Janus caminó lentamente hacia Ryder. Pateó ligeramente los brazos de Ryder mientras continuaba:
—¿Y qué es lo peor que puede hacer un mortal? Incluso con el brazalete, no puede haber un daño irreversible que pueda ser creado por un Mortal.
La mirada de Janus recorrió a todos los presentes en este lugar.
—Estamos aquí para decidir qué hacer con el brazalete. Hay dos sugerencias. Una es mantener el brazalete con uno de nosotros, y la otra es hacer lo mismo que hicimos la última vez. Todos pueden decidir qué hacer.
—Pero solo recuerden… Elegir la primera opción significa establecer las bases de una guerra civil. ¿Pensaron que la última gran guerra fue mala? Enfrentarse a un Dios poderoso fue malo.
—Solo imaginen el caos cuando todos nos enfrentemos entre nosotros. Nadie puede sobrevivir. Ustedes deciden. ¿Apoyan dejarlo, o apoyan una guerra civil? —terminó Janus antes de cruzar los brazos.
—¡Es cierto. No quiero una guerra civil! —exclamó fuertemente el Señor del Viento.
—No habrá una guerra. Es solo el miedo que siembra Janus como la última vez. Apoyo que uno de nosotros conserve el brazalete. ¡Y también me nomino para ser la persona que lo conserve! —declaró orgullosamente el Dios de la Guerra.
—Yo también apoyo quedárnoslo. Y me nomino a mí misma para ser quien lo conserve —intervino la Diosa del Destino.
—Oye, ¿por qué tendrías que quedártelo tú? Eres la peor persona para conservarlo. ¡Yo debería ser quien lo conserve! —replicó el Dios de la Guerra.
—Cállate. ¡Yo soy la mejor persona para conservarlo! —soltó arrogantemente el Dios del Trueno mientras lanzaba su nominación a la mezcla.
Después de que los tres comenzaran a pedir el brazalete, más dioses comenzaron a hacer lo mismo. Las voces que apoyaban deshacerse del brazalete se ahogaron en las voces que apoyaban quedárselo para sí mismos.
Parecía menos una nominación y más una pelea vocal.

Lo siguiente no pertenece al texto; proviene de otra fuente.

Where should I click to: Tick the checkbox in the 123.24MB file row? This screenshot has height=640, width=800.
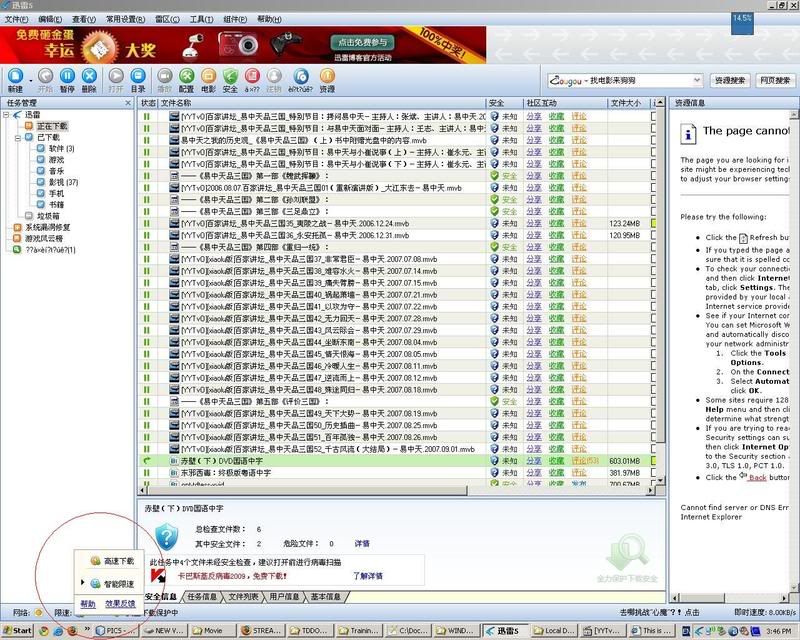[x=654, y=223]
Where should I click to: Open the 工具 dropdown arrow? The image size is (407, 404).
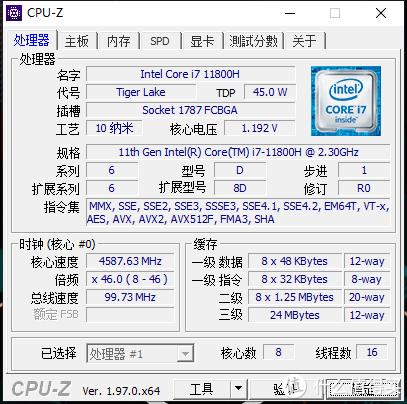pyautogui.click(x=239, y=388)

—Suspiro, supongo que tenías razón. Puedo verlos ir a la guerra por este brazalete si a uno de ellos se le permite quedárselo —murmuró el Señor del Tiempo mientras miraba a Janus.
—Nunca sugeriría cosas que son malas para nosotros. Por supuesto, solo estaba pensando en nosotros —murmuró Janus vagamente, sin aclarar lo que quería decir con “Nosotros”.
Hizo parecer que estaba hablando de los dioses, pero solo él sabía lo que realmente quería decir.
—¡Silencio! —gritó el Señor del Espacio. Su único grito fue suficiente para sacudir todo el espacio de este universo. Afortunadamente, se había controlado, o habría causado que tormentas espaciales aparecieran en todas partes.
—¿Es esta la etiqueta que muestran cuando todos nos reunimos en un solo lugar? ¿Por qué pelean como mortales? Dejen de mostrarme algo tan desagradable. Janus tiene razón. Si lo conservamos, lo único que recibiremos será devastación. ¡Apoyo deshacernos del brazalete! —declaró.